Where the string "Collapse" occurs in a line of the data below, that line should be copied.

## Records from a collection
====
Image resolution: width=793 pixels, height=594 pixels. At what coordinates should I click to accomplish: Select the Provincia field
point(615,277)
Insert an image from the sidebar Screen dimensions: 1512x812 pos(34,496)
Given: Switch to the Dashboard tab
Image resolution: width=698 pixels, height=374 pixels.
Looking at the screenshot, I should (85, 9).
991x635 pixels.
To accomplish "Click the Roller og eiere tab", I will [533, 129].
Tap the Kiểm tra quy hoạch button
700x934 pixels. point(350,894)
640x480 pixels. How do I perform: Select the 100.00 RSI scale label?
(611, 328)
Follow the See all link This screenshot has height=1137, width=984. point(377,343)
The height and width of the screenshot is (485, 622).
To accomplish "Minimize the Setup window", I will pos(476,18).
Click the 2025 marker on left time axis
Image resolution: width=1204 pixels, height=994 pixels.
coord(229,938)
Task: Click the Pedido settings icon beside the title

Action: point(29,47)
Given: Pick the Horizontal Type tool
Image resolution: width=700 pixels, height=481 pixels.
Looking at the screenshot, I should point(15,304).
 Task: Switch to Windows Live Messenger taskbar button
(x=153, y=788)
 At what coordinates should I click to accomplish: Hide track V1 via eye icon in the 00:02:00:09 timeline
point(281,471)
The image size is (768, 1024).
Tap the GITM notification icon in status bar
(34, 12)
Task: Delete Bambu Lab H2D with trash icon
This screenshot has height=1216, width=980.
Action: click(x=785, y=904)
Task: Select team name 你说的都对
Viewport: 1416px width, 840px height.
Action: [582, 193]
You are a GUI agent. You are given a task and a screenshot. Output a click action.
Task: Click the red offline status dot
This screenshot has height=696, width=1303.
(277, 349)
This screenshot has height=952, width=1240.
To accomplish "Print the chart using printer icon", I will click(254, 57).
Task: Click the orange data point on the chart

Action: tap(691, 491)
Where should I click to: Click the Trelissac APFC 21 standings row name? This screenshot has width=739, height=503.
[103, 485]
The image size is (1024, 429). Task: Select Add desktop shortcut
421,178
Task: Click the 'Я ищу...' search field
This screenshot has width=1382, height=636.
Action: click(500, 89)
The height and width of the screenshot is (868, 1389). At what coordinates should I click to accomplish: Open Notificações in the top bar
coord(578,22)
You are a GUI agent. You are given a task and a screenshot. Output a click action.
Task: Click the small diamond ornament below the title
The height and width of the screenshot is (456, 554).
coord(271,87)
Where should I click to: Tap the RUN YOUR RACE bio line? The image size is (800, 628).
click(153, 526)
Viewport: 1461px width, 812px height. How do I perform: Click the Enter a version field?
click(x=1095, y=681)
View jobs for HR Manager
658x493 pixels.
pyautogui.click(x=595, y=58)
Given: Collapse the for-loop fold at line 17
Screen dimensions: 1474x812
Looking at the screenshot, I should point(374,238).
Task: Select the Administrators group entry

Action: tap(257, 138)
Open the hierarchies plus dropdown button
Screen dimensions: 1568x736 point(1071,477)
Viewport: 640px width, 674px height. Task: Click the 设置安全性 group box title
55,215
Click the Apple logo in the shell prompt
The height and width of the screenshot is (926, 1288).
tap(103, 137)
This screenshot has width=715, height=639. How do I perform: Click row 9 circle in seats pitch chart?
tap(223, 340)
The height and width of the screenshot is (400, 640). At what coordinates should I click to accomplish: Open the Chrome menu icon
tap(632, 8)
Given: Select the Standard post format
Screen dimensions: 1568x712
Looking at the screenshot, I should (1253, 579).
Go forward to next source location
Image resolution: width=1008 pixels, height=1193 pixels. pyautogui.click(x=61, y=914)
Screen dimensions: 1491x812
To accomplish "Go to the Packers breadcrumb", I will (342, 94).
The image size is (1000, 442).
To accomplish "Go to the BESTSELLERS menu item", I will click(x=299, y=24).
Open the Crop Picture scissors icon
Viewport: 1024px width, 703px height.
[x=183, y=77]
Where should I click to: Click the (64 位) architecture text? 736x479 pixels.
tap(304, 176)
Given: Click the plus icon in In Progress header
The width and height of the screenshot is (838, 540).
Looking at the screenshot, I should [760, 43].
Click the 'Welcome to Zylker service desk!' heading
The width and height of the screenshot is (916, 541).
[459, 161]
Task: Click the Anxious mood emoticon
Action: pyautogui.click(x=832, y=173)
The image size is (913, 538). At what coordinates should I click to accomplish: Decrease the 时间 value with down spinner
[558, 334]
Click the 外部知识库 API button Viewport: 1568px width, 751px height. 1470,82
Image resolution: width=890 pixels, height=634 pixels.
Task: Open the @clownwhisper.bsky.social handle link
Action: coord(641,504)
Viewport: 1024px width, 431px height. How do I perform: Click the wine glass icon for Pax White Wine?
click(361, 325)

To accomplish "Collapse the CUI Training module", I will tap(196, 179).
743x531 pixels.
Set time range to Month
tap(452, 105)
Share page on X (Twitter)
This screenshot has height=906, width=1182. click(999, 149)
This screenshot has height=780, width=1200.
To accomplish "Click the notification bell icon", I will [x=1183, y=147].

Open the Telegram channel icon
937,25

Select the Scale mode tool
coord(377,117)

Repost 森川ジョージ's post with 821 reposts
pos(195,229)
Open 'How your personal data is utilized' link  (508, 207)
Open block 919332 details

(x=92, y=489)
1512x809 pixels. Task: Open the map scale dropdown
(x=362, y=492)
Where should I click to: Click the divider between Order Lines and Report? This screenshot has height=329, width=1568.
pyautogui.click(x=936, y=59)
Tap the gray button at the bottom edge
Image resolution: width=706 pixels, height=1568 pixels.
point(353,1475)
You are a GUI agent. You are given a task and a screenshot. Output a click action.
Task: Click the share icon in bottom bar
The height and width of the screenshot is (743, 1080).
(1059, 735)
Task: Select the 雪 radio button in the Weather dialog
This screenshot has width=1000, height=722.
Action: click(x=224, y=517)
====
## Exercise output
Given: Collapse the for-loop fold at line 17
To accomplish "Collapse the CUI Training module", I will tap(196, 179).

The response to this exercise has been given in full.